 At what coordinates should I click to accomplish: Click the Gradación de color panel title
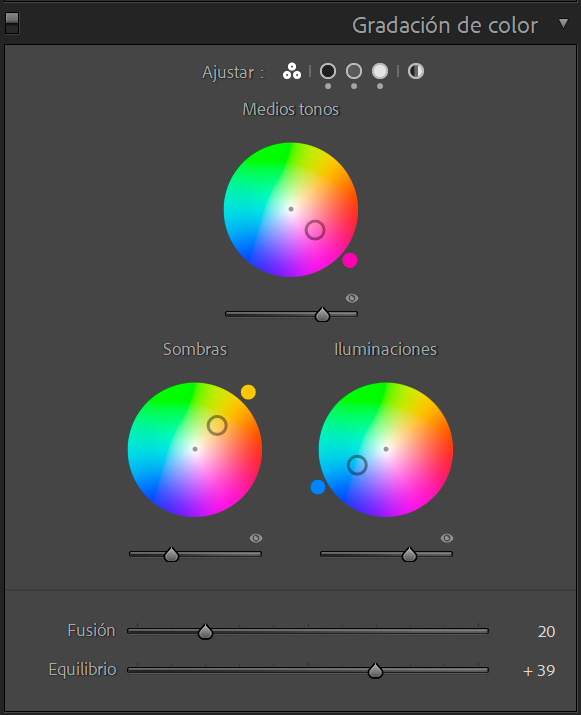coord(445,26)
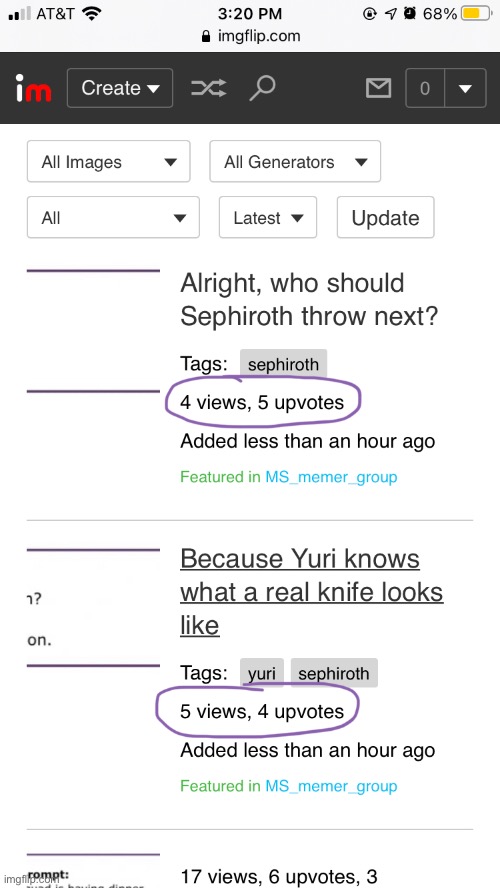
Task: Open thumbnail beside the Yuri knife post
Action: [x=93, y=608]
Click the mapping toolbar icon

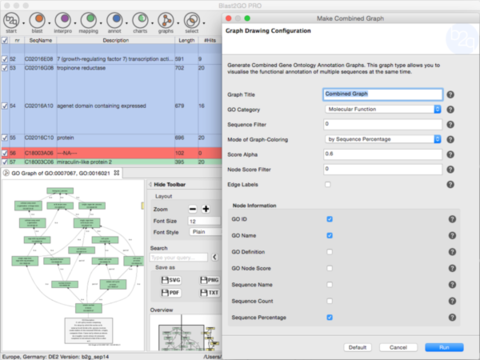[x=88, y=21]
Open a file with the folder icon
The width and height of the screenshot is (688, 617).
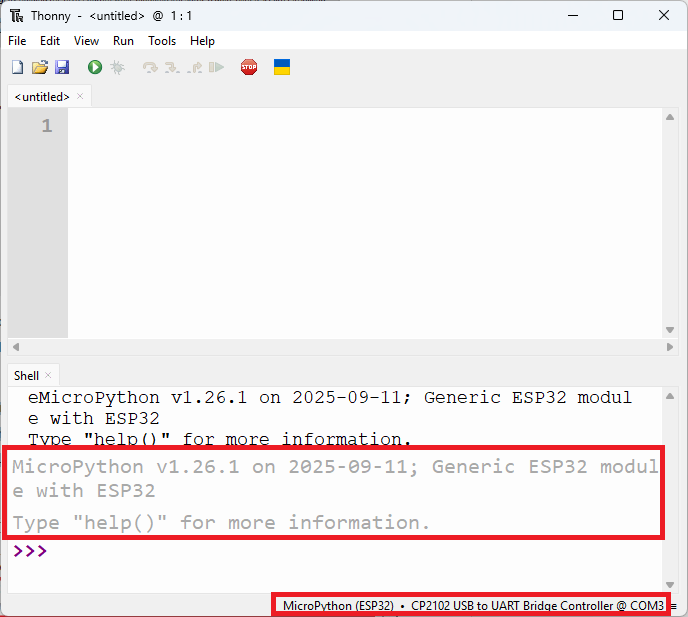[x=39, y=67]
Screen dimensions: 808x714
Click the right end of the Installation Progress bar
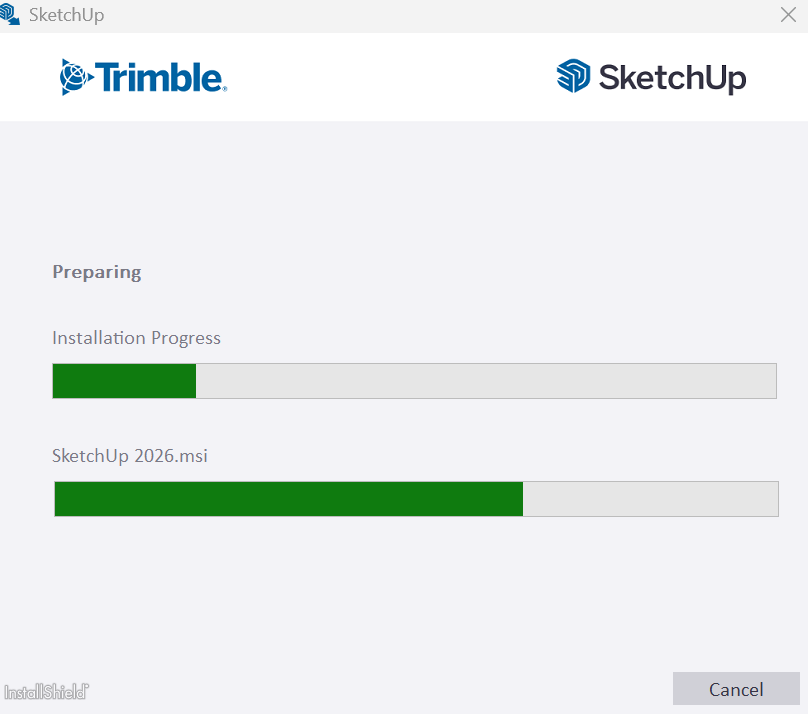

--

A faithful, complete copy of the records above is required, one that contains no pictures.

 At what coordinates should I click to accomplish: Click the Gradación de color panel title
coord(445,26)
Task: Open thumbnail beside the Yuri knife post
Action: [x=93, y=608]
Click the mapping toolbar icon

[x=88, y=21]
Open a file with the folder icon
The width and height of the screenshot is (688, 617).
[x=39, y=67]
Screen dimensions: 808x714
Click the right end of the Installation Progress bar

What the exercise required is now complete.